We walked around the home and observed that three fire safety doors were not closing securely on their rebates; this included the fire door in the lounge. These doors were fixed during the inspection by the maintenance person to promote fire safety. Other areas of the home and equipment were safely maintained. Environmental risks were recorded and required actions taken to ensure safety of the premises.

Overall, we found the home to be clean though we were concerned regarding the cleanliness of the laundry room. This was brought to the area manager’s attention to action. People told us the home was kept clean.

Sufficient numbers of suitably skilled experienced and trained staff were employed to provide care for people in accordance with their individual needs. During the inspection the area manager increased the provision of domestic hours to support more robust cleaning of the laundry room.

Staff had a good understanding of people's individual care needs and sought advice from external professionals to promote people’s health and wellbeing. People spoke positively regarding the care and support they received from the staff.

Our observations showed good interaction by the staff with people they supported. Staff were attentive, kind and respectful in their approach. People and relatives told us the staff respected their rights and wishes regarding day-to-day activities.

Risks to people’s safety and wellbeing were recorded to enable staff to support people safely whilst promoting their independence. Accidents and incidents were recorded and an analysis undertaken to look for trends or patterns to minimise the risk of re-occurrence.

Staff sought consent from people before providing support. When people were unable to consent, the principles of the Mental Capacity Act 2005 were followed in that an assessment of the person's mental capacity was made.

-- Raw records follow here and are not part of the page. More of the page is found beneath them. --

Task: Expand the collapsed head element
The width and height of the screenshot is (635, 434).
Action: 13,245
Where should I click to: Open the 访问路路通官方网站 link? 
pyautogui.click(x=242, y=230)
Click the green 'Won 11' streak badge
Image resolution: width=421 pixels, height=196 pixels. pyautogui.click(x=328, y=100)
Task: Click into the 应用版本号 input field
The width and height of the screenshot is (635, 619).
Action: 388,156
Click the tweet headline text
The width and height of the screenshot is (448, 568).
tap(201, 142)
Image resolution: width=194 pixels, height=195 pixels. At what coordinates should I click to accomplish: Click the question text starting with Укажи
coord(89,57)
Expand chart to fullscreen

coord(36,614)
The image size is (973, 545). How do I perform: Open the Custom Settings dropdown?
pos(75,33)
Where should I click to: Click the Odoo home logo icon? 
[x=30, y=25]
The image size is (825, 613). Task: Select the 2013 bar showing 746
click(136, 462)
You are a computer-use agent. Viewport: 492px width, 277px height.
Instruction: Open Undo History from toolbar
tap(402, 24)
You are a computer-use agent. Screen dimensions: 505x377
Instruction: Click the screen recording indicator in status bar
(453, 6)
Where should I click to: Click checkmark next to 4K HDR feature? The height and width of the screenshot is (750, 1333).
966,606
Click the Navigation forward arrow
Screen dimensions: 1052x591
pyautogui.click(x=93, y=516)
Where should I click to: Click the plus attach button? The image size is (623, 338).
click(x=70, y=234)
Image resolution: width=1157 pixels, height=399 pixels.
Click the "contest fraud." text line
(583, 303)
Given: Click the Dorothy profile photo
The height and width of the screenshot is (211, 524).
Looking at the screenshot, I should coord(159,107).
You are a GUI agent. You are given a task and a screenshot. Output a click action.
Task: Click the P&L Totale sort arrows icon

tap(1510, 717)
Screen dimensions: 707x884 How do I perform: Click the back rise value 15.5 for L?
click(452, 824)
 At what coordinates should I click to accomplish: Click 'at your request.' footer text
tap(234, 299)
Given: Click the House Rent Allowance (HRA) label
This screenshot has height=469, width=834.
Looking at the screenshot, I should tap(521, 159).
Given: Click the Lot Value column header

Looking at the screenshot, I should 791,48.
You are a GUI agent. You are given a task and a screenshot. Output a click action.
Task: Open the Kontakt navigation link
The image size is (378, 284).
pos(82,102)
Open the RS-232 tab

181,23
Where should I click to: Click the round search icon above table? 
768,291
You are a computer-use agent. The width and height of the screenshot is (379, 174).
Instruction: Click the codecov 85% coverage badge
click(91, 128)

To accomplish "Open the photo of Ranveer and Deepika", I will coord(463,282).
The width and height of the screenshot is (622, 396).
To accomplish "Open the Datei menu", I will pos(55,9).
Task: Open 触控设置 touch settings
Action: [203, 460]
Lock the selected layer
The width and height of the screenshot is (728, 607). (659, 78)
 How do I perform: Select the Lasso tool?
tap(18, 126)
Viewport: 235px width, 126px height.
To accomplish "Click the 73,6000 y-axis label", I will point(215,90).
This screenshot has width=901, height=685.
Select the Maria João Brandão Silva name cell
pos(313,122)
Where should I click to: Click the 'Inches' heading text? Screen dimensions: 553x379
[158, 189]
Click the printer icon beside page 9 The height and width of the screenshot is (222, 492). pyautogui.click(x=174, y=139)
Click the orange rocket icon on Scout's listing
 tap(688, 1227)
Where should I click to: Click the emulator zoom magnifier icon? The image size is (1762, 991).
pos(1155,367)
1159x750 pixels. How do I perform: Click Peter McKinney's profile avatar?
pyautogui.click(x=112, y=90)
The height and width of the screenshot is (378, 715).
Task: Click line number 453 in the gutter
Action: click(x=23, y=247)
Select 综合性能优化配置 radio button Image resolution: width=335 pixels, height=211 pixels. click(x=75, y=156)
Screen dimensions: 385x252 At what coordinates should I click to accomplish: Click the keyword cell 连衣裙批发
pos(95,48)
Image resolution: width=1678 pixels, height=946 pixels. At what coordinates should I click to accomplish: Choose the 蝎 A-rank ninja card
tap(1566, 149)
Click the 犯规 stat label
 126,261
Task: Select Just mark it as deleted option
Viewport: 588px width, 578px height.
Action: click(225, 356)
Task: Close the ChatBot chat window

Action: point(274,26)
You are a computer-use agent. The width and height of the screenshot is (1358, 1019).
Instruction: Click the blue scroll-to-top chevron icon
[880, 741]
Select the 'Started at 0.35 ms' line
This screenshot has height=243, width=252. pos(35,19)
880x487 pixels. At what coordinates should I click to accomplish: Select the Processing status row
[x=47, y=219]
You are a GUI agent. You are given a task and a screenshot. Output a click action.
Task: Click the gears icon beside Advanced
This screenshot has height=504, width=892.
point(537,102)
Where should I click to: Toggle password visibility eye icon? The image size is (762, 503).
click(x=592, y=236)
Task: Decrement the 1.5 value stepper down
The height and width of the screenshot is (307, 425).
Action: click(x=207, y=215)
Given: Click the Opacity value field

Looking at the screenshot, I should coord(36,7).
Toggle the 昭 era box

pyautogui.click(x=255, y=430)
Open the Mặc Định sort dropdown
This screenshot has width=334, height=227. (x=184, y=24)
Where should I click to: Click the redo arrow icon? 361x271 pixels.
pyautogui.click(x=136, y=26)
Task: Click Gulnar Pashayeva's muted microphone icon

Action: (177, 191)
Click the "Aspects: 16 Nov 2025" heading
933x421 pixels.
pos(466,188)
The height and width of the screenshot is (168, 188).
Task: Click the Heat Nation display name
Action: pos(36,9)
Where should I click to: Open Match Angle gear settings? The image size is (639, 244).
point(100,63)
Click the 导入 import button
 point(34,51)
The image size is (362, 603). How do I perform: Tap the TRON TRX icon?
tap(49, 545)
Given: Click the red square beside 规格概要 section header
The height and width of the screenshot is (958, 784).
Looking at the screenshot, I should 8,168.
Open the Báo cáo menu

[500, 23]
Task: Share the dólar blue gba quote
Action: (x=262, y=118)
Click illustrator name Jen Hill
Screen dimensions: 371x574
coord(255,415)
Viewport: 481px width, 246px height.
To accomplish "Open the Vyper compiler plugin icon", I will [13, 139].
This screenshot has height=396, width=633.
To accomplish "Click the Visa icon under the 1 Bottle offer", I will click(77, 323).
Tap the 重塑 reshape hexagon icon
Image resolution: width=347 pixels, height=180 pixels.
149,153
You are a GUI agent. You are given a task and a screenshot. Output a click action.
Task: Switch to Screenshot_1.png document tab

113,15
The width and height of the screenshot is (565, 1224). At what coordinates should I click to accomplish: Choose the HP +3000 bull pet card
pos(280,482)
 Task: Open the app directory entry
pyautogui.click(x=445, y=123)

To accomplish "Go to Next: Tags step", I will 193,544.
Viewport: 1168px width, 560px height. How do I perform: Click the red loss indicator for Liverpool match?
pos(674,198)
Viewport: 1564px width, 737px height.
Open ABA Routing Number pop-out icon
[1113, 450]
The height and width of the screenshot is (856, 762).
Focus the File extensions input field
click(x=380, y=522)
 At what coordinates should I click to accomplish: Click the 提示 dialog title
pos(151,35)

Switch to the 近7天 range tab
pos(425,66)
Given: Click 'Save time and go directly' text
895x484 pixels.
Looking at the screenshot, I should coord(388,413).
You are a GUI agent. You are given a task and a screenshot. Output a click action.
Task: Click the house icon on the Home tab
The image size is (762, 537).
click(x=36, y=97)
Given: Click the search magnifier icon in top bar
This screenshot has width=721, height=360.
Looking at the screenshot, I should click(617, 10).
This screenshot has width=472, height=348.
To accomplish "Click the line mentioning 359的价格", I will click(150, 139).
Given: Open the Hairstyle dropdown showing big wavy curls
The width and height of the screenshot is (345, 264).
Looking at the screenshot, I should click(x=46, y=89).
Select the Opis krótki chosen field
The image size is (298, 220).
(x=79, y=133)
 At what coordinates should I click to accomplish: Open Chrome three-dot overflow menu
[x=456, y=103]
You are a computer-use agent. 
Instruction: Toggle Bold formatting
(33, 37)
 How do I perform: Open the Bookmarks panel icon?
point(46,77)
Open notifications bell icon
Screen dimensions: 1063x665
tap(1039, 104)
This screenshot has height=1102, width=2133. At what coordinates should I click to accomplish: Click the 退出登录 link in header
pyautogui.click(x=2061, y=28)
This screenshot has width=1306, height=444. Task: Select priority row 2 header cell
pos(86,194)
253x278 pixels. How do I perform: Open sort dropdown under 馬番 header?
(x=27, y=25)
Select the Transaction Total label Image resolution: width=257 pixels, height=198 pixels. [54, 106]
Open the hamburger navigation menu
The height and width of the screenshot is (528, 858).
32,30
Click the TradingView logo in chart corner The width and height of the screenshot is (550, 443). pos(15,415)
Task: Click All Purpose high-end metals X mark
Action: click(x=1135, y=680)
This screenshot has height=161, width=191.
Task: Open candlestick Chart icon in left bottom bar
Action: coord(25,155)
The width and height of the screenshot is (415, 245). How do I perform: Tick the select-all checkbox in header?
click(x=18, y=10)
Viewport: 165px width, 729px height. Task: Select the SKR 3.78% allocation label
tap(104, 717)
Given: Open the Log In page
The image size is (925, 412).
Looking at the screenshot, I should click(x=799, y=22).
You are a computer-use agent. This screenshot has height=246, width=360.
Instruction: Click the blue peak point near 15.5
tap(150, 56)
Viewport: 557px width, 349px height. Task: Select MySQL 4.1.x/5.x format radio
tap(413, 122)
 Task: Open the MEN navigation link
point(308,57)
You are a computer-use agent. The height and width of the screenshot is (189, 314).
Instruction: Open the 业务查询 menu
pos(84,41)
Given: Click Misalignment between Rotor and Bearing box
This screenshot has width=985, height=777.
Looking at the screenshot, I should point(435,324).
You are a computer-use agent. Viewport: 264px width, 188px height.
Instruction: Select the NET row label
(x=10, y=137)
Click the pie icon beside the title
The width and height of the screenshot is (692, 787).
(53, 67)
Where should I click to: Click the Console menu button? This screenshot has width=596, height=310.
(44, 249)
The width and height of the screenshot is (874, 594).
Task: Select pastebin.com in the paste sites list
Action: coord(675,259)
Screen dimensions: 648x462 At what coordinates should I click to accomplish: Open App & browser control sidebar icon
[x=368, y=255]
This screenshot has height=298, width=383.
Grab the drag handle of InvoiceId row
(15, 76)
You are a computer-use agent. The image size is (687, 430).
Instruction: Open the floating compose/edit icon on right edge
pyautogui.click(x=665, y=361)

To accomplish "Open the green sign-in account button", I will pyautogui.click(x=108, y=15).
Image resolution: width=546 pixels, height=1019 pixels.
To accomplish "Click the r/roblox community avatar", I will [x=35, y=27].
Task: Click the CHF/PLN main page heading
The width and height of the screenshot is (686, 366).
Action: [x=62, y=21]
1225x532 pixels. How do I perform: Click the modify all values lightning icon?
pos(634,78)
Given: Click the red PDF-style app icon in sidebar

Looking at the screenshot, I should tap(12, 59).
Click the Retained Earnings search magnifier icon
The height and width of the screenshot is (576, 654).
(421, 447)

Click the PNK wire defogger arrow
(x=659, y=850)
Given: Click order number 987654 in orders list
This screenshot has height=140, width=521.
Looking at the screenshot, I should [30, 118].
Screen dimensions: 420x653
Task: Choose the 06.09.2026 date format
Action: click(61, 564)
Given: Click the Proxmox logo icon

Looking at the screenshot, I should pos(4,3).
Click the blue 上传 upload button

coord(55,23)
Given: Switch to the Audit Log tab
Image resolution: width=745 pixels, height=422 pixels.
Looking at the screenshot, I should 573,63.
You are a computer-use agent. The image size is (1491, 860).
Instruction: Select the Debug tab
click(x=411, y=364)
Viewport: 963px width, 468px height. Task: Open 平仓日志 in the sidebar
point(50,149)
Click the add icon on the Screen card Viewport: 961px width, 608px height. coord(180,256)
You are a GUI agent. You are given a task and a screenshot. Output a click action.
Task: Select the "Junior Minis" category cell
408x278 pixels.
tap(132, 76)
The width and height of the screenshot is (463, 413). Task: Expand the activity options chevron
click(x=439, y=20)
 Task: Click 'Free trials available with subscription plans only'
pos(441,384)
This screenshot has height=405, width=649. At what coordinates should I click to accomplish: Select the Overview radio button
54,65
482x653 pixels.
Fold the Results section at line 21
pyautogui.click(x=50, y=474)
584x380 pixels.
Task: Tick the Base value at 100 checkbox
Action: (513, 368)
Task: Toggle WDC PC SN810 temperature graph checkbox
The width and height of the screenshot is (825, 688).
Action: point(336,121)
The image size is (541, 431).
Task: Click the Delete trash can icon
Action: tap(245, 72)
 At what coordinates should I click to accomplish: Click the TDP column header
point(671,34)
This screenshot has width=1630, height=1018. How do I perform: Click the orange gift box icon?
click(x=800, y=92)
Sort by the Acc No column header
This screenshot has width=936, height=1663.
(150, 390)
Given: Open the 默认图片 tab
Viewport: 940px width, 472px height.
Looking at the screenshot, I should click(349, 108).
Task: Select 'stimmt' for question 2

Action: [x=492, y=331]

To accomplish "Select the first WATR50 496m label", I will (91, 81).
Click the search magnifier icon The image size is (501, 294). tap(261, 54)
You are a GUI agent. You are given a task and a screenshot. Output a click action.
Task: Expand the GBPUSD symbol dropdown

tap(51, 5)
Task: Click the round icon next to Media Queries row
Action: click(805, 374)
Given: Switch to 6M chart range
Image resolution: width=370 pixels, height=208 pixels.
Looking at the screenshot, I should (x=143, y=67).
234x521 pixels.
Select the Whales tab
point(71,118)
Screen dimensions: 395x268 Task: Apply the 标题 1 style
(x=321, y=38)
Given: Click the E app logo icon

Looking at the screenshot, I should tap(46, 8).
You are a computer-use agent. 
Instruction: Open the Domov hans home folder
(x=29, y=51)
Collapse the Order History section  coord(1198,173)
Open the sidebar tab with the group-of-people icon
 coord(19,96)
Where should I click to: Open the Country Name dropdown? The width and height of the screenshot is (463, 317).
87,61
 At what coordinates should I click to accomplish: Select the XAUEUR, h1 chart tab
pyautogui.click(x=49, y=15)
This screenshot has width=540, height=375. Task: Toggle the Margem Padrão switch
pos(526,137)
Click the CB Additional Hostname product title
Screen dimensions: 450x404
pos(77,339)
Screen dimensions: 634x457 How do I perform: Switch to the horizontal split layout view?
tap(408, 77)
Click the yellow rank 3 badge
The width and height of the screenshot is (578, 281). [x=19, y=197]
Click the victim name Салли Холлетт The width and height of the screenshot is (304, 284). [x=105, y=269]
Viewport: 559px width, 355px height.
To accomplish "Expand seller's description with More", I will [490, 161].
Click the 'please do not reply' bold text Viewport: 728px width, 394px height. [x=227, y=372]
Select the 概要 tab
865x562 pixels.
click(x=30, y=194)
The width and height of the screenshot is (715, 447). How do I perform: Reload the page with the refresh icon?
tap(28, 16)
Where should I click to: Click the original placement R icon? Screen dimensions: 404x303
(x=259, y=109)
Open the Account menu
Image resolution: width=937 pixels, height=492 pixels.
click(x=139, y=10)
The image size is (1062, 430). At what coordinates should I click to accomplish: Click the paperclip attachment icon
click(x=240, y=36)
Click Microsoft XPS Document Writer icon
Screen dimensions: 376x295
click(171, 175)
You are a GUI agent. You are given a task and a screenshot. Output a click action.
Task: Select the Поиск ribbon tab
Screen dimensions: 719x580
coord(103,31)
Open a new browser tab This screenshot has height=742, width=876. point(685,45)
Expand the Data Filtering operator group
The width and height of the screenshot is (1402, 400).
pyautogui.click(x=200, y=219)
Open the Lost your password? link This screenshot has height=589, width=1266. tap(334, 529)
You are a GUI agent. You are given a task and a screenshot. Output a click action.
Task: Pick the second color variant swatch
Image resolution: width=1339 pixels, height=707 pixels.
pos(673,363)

Staff understood the concept of safeguarding and knew how to report any concerns. Records evidenced safeguarding referrals to the local authority had been made appropriately.

People were offered a good choice of meals which took into account people’s dietary needs and requirements. People told us they enjoyed the meals.

There was an informal programme of staff led social activities. The area manager appreciated this needed to be improved to provide more choice and stimulation.

The service had a complaints’ policy and procedure. Complaints received had been logged and responded to appropriately. People and relatives told us they felt able to raise any issue with the staff.

People living in the home, relatives and staff were positive about the management and leadership of the service.

There were systems in place to consult with people who used the service, to assess and monitor the quality of their experiences.

The registered manager had notified the Care Quality Commission (CQC) of events and incidents that occurred in the home in accordance with our statutory notifications. The ratings from the previous inspection were on display in accordance with requirements.

You can see what action we took at the back of this report.

19 April 2017

During a routine inspection

Rowan Tree Lodge is a large detached house converted into a nursing and care home for 16 older people. It is situated in a residential area of Southport with access to local amenities and public transport in the town centre. The service provides accommodation over three floors, with lift access between floors. The home has 14 single bedrooms and one double bedroom. There is a lounge area and a small dining room to the front of the property and enclosed gardens to the rear.

This was an unannounced inspection which took place on 19 & 20 April 2017. The home re-opened in January 2017 following a long period of closure for refurbishment and general maintenance.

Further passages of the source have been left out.